On The Corner/New York Girl/Thinkin' Of One Thing And Doin' Another/Vote For Miles : Ce premier morceau, scindé en quatre sous-parties réunies sur la même plage audio, et que les fans appellent On The Corner pour faire plus court (alors que c'est seulement la première partie qui mérite ce titre), dure 19,55 minutes en tout et pour tout. Autant le dire tout de suite, c'est le sommet de l'album. Les autres titres (et notamment le dernier, Helen Butte/Mr Freedom X, qui est plus long de quelques minutes), sont également fantastiques, mais ce On The Corner/New York Girl/Thinkin' Of One Thing And Doin' Another/Vote For Miles (ouf !) est un monstre. La première partie, surtout (On The Corner), qui dure 3 minutes, est un funk-rock absolument imparable, avecune guitare (John McLaughlin) tout simplement tétanisante. New York Girl surgit à 2,58 minutes, et dure 1,30 minute environ, peu de variantes dans la musique, mais c'est monstrueux aussi. La troisième partie surgit à 4,30 minutes jusqu'à 11,15 minutes (Thinkin' Of One Thing And Doin' Another, elle dure dans les 6,40 minutes et est du même acabit, même si ça se calme un peu).
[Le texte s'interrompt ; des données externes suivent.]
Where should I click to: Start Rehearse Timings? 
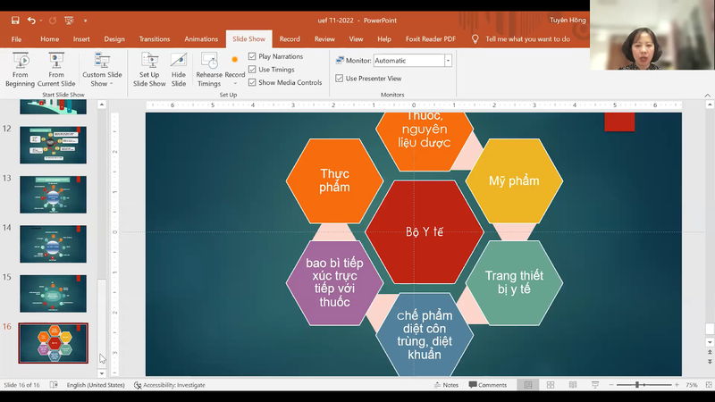pyautogui.click(x=209, y=68)
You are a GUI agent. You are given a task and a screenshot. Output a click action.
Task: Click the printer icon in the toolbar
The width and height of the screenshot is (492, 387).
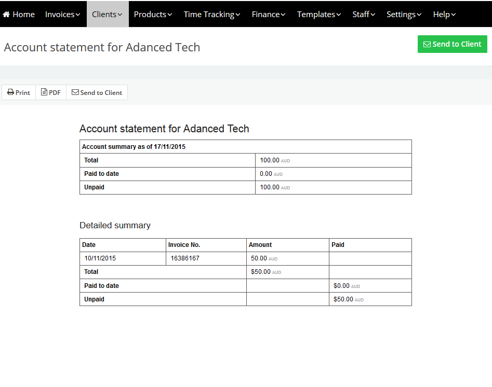[10, 92]

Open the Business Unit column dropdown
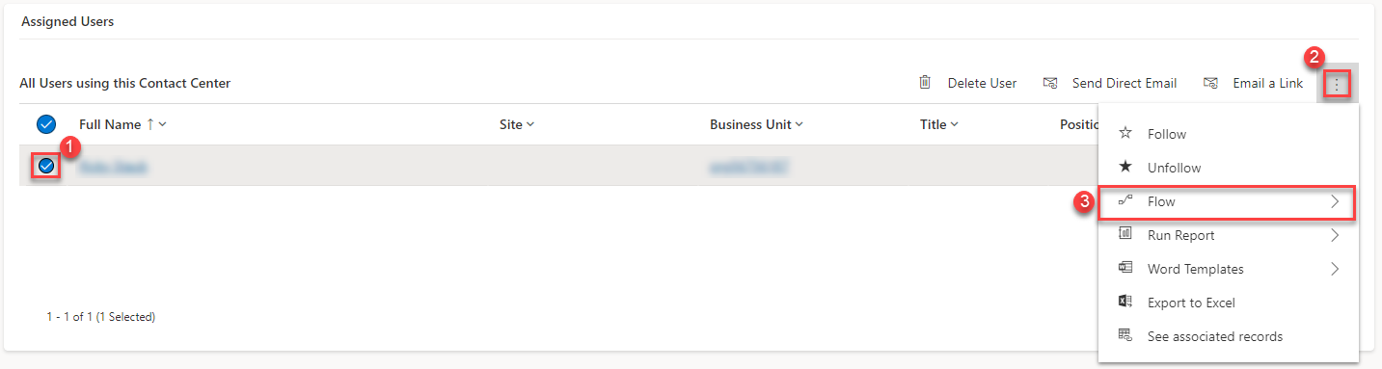pos(799,124)
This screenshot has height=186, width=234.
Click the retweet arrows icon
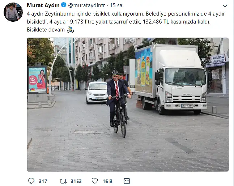(63, 181)
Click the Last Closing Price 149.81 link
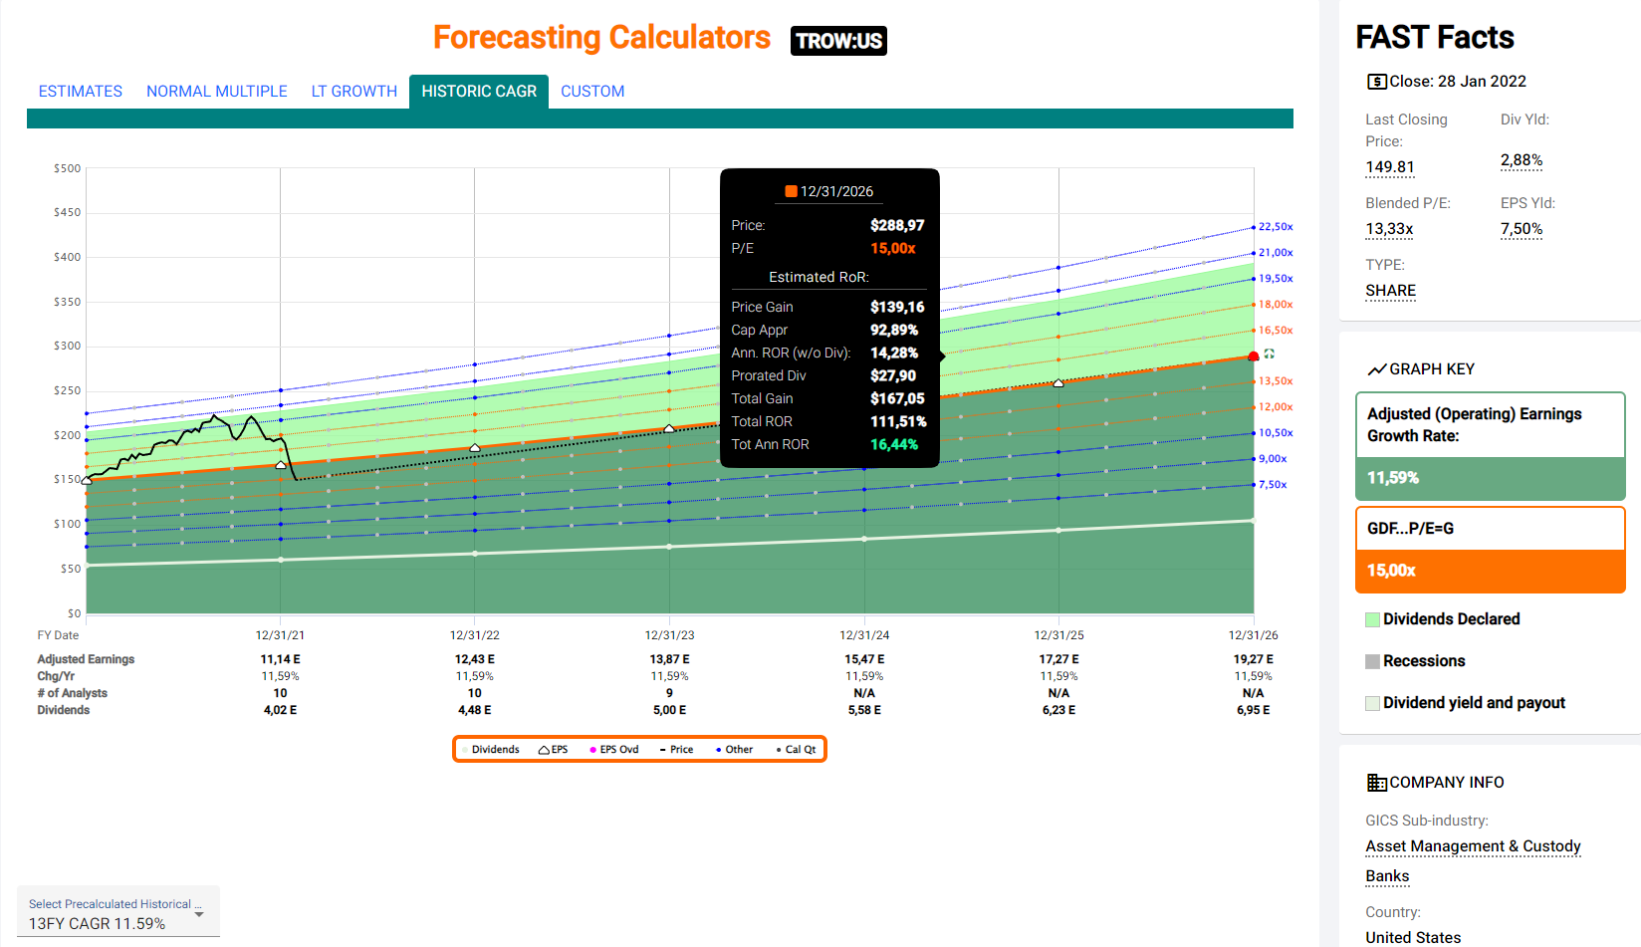The height and width of the screenshot is (947, 1641). point(1390,167)
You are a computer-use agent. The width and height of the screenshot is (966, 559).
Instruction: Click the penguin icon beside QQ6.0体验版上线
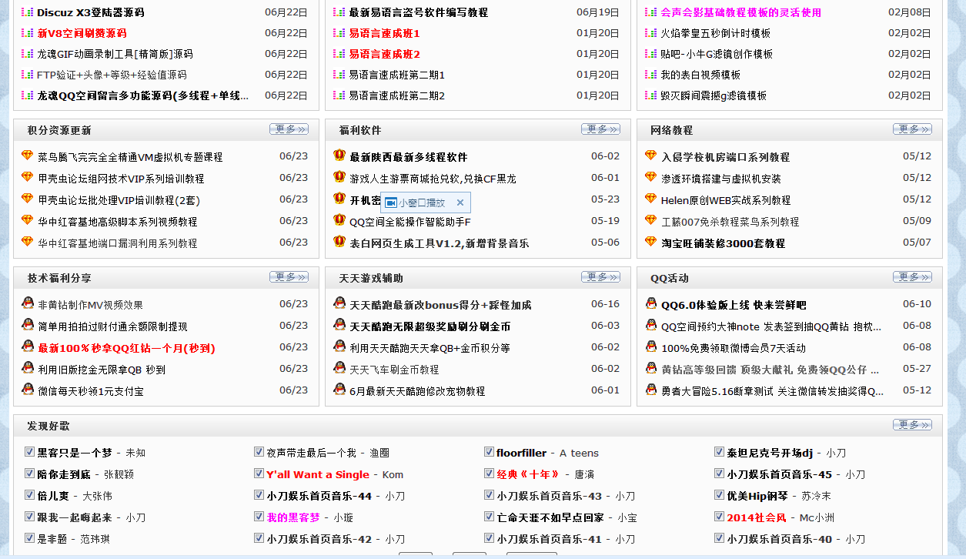(651, 303)
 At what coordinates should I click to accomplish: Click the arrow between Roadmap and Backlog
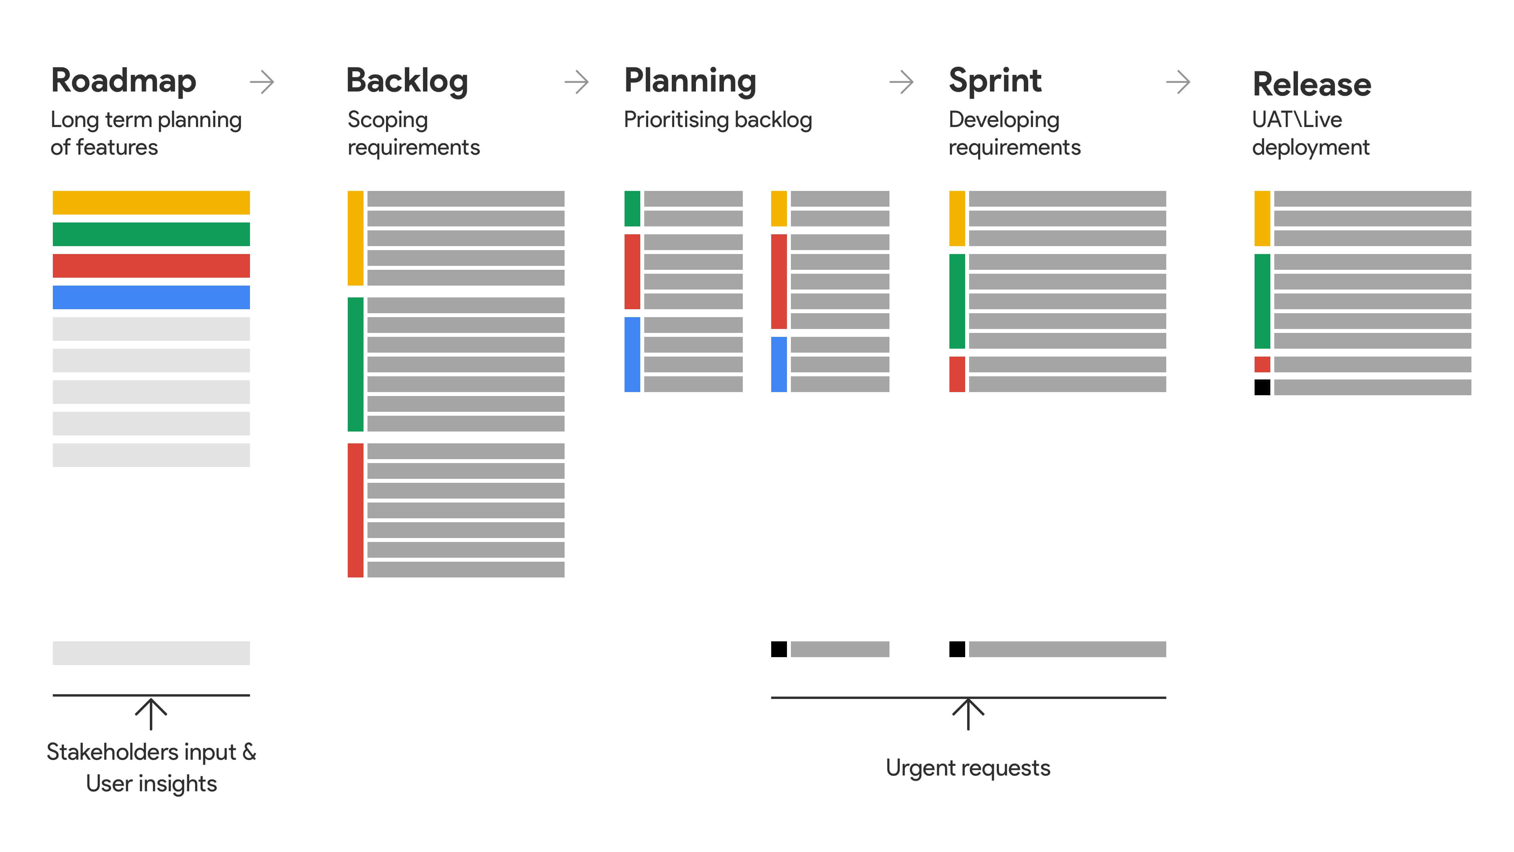pos(262,82)
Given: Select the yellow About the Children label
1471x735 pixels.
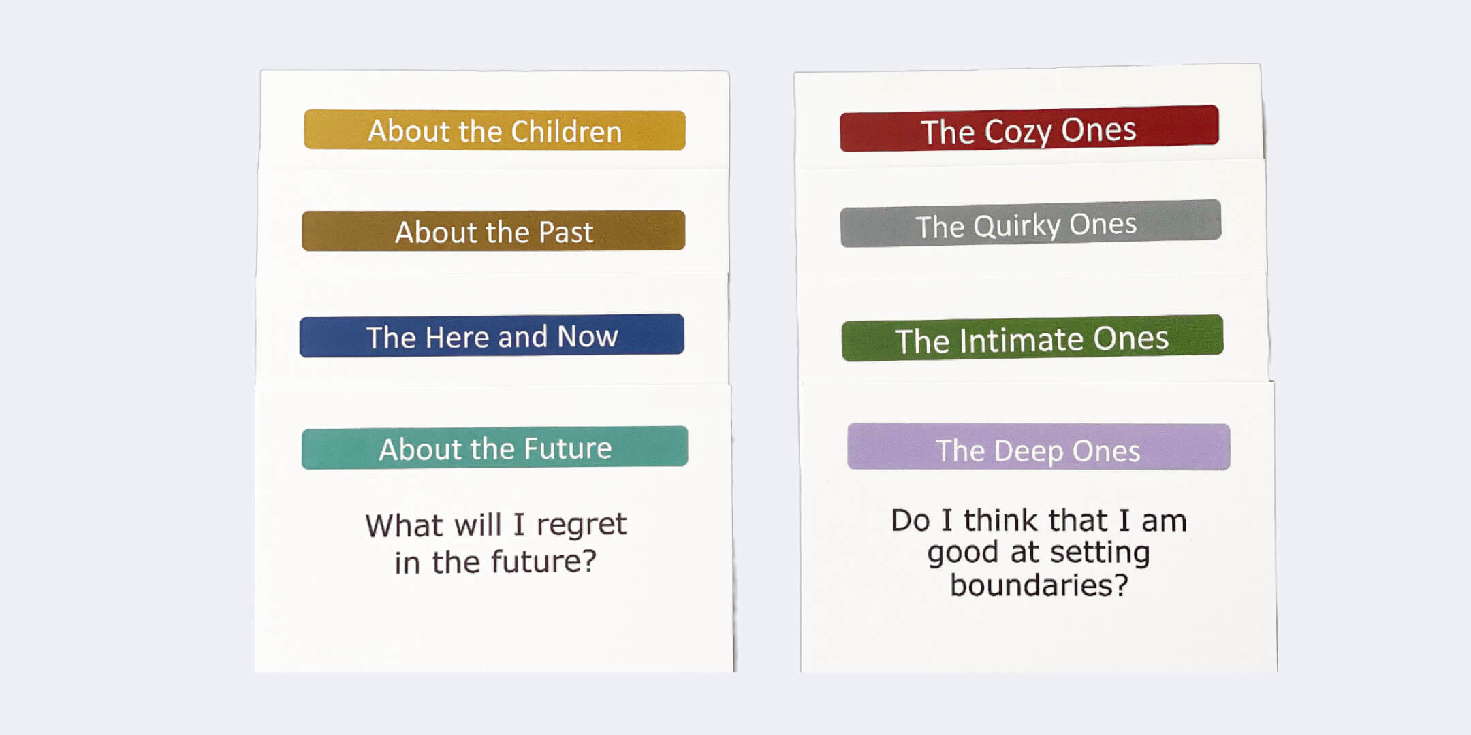Looking at the screenshot, I should (x=494, y=130).
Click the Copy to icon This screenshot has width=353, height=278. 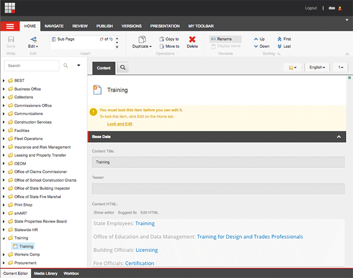pyautogui.click(x=162, y=39)
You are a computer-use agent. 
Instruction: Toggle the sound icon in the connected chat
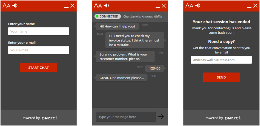click(x=106, y=5)
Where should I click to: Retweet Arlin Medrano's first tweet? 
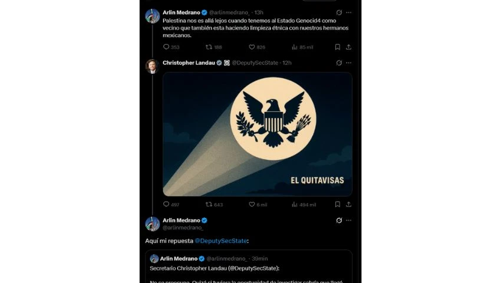209,47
Enfin, on a droit à Vote For Miles (8,45 minutes en tout) pour achever cette longue pièce absolument imparable et indescriptible, à vous faire chavirer. Immense.

Black Satin : 5,15 minutes pour Black Satin, morceau le plus court de l'album, tellement court qu'il fait vraiment bizarre (surtout après la longueur imposante du précédent morceau). Black Satin est un morceau efficace à 100%, qui achevait la première face d'On The Corner avec élégance. On notera la participation, à la cithare électrique, de Khalil Balakrishna, mais aussi du clarinettiste Bennie Maupin. Quant à la guitare électrique, ce n'est pas John McLaughlin (vu que McLaughlin ne joue que sur le premier morceau), mais, et ça sera aussi le cas des deux morceaux suivants, David Creamer. Black Satin est, des quatre titres, le dernier à avoir été enregistré sur l'album (les sessions sont si imposantes qu'elles prennent 5 disques, le coffret, remarquable et vraiment cher, est sorti il y à quelques années ; pour fans acharnés et fortunés seulement !). Un excellent 'petit' morceau.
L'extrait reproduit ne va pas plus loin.